UK’s inability to replenish dwindling munitions stockpile ‘a risk to national security’

Politics

The UK’s inability to replenish its dwindling munitions stockpile is putting national security at risk, MPs have warned.

The UK and its NATO allies have allowed reserves of ammunition to fall to “dangerously low levels” while supporting Ukraine in its defence against Russia, according to the Commons Defence Committee.

And it could take at least a decade to rebuild supplies after the war has ended, the committee has warned.

It comes after Sky News revealed last month that the UK is to conduct a review of its ammunition stockpiles, amid fears it no longer has enough munitions to secure its own defences.

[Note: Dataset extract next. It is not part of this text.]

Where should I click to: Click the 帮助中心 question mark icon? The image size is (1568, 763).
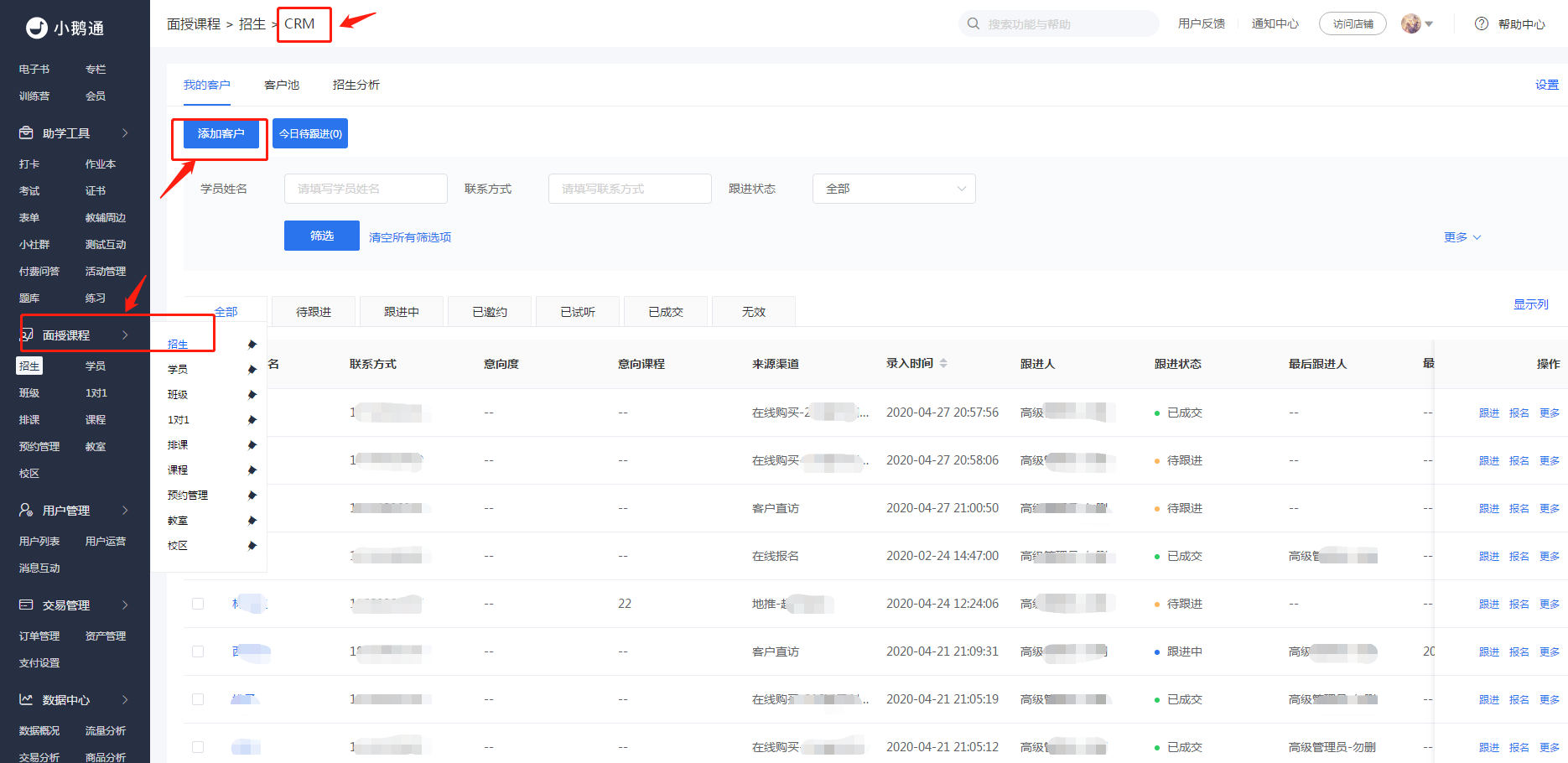point(1482,23)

A Ministry of Defence (MoD) spokesman said it was continuing to “place orders to replace ammunition given to Ukraine and (we) have an extra £560m to increase stockpiles”.

The Commons Defence Committee has urged the MoD to draw up an action plan to cut the time needed to restore the UK’s munition stockpiles.

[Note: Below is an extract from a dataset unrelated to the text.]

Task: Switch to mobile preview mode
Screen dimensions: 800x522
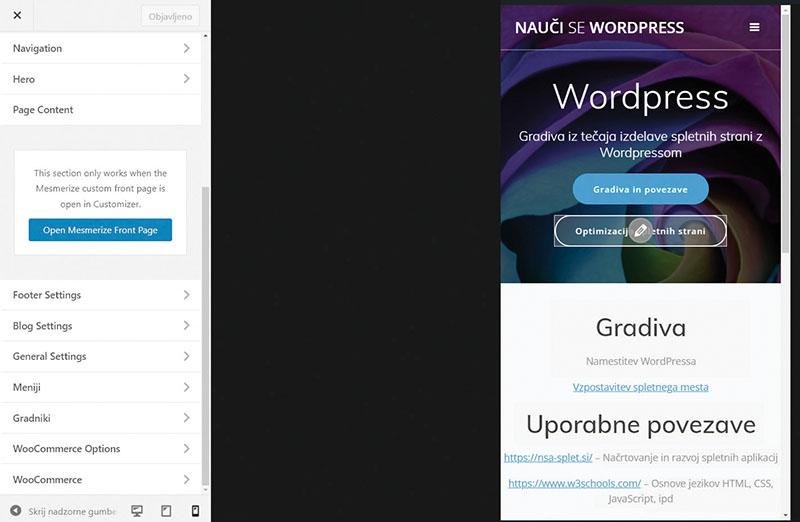Action: 195,511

“It is clear that the UK and its NATO allies have allowed ammunition stockpiles to dwindle to dangerously low levels,” the committee warned in a report on Tuesday.

“Whilst Russia is also facing the diminution of its stockpiles, other adversaries are able to maintain and potentially increase their own.

“This inability to replenish UK stockpiles therefore puts at risk not just our ability to resupply Ukraine, but also to counter any threat to our own security.”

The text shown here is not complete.